It was this November 7 hearing where things got truly bizarre, to such a degree that the 1st DCA would label the circumstances “beyond just disturbing.”

(One of the less bizarre, but still notable, aspects of this hearing was that its active participants included both State Prosecutor Angela Corey and Assistant State Prosecutor John Guy—Guy being infamous for having repeatedly shouted “fucking coons” at the top of his lungs throughout the Zimmerman trial. You ask if I’m surprised they were both personally involved in this fiasco of a hearing? Hahaha! No.)

Florida Assistant State Prosecutor John Guy

Florida Assistant State Prosecutor John Guy

The purpose of the November 7 hearing was, of course, to argue the merits and rule on the media’s motion to have the October 24 discovery suppression order vacated. The parties to this motion necessarily include the media—accepted by the Court as Intervenors—the State, and the defense, with Judge Healey presiding as the objective decision maker applying the law.

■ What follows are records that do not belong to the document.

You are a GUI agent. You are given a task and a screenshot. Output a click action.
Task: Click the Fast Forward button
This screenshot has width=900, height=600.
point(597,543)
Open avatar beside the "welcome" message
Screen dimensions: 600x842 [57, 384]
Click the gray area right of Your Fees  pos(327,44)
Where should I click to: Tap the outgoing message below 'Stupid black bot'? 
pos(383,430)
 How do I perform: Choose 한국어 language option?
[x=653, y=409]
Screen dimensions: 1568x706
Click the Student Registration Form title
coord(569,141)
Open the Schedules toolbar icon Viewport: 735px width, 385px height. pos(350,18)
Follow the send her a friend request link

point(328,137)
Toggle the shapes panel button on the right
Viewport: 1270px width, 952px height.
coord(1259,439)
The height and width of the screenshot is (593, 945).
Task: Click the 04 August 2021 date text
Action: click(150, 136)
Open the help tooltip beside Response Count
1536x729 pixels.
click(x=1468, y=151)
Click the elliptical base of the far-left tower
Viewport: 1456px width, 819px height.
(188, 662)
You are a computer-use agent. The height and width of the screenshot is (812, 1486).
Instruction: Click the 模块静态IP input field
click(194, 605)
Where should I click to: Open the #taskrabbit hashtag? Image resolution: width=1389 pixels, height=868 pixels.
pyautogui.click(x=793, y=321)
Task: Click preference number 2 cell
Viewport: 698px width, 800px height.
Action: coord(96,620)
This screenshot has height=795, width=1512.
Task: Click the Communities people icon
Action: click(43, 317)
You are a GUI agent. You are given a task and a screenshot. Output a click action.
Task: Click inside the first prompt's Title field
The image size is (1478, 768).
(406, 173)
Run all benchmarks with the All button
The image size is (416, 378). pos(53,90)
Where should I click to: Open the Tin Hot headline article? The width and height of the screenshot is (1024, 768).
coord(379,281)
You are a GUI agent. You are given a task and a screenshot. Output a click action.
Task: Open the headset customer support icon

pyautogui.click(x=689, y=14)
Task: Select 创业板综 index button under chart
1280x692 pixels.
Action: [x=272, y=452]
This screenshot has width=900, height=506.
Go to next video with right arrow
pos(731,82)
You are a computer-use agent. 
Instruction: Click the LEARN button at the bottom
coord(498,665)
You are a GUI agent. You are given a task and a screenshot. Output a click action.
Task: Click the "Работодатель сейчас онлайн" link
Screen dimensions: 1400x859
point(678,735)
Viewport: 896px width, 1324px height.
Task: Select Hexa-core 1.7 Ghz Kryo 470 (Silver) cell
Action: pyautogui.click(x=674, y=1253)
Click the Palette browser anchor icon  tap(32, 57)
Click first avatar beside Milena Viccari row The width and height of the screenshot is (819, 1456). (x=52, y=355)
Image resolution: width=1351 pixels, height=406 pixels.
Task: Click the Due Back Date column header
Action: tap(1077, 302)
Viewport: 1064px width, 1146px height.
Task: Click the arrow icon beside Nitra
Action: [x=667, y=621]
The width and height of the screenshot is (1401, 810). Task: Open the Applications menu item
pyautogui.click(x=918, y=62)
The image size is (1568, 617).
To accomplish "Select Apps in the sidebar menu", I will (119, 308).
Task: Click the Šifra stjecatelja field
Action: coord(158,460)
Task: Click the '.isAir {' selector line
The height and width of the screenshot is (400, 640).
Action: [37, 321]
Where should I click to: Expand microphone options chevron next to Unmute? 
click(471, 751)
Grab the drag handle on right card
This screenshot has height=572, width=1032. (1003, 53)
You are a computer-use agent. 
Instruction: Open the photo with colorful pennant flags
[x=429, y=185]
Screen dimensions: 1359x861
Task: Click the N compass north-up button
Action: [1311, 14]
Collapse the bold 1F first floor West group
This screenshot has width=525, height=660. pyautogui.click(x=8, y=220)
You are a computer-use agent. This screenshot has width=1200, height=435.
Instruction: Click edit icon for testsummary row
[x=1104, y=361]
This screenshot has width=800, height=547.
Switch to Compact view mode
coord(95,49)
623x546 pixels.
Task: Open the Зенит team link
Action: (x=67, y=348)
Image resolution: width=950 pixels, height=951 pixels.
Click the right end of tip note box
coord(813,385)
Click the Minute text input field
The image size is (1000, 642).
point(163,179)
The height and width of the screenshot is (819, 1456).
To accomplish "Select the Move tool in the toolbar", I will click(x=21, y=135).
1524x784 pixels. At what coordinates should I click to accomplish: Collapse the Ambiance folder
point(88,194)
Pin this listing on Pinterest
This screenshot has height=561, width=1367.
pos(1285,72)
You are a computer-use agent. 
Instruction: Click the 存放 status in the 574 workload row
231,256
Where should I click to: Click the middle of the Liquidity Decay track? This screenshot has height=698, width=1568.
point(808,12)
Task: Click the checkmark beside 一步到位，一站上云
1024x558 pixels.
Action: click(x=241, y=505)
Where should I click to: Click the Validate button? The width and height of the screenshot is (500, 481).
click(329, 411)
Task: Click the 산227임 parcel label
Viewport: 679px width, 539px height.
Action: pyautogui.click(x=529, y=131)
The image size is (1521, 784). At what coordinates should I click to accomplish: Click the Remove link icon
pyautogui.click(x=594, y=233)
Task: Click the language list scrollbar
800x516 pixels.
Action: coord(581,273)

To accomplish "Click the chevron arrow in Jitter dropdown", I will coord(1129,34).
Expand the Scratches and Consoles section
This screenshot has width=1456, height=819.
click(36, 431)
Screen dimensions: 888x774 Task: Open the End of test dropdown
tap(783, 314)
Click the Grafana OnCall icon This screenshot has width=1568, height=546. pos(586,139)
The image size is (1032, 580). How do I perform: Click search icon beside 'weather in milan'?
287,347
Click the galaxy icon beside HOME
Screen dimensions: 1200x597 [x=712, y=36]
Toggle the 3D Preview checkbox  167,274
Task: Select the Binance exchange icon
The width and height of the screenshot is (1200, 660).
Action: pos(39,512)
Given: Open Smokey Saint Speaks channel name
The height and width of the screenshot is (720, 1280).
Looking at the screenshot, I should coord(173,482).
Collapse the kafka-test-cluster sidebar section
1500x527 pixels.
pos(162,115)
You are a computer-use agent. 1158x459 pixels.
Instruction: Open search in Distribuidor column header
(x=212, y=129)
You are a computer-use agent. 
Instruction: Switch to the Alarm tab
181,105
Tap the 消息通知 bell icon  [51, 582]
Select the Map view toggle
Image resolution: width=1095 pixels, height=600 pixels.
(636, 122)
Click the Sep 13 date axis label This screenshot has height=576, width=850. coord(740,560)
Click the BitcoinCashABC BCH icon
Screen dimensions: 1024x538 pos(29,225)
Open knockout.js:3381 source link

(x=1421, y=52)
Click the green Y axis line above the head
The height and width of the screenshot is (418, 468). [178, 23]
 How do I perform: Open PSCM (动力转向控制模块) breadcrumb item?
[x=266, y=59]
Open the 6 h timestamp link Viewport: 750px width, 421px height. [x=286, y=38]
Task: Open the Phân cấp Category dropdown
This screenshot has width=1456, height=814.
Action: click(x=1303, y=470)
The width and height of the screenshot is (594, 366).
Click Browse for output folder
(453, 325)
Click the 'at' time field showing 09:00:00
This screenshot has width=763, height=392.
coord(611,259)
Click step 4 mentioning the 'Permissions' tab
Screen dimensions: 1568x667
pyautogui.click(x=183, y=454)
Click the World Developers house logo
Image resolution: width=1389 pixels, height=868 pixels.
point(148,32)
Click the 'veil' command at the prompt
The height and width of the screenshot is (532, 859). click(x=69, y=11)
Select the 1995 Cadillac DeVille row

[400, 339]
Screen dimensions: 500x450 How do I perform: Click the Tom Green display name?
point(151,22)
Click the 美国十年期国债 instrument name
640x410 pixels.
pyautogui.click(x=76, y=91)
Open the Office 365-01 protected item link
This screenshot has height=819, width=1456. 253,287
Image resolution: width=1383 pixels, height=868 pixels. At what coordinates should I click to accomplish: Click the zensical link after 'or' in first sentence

The transcript of that day’s events in Judge Healey’s courtroom, however, revealed something very odd. The hearing, as described above, and including all the relevant parties, did indeed occur. But immediately prior to the hearing, Judge Healey held what might be called an unofficial pre-hearing in which the exact same issues were discussed. Except that at this pre-hearing all the parties were represented BUT FOR  the party whose motion was to be heard—the media. (It emerged in this non-hearing hearing that a major rationale for suppression of discovery evidence was that the State didn’t want to release the ~160 hours of Dunn’s jail-recorded phone calls without having first listened to and redacted them, and the media was unwilling to pay the $6,000 cost demanded by the State to do this work–especially, one can assume, given the very little value that can remain following an aggressive redaction process)

Remarkably, Judge Healey, the State, and the defense collectively discussed at length legal strategies for rationalizing a denial of the media’s motion—all without the media representatives themselves being present. Once the Court, the State, and the defense had all agreed upon their preferred approach, the media was brought into the courtroom as if the parties were only then beginning to argue the motion. A transcript of the day’s hearing (including the bizarre “pre-hearing”) can viewed by clicking here.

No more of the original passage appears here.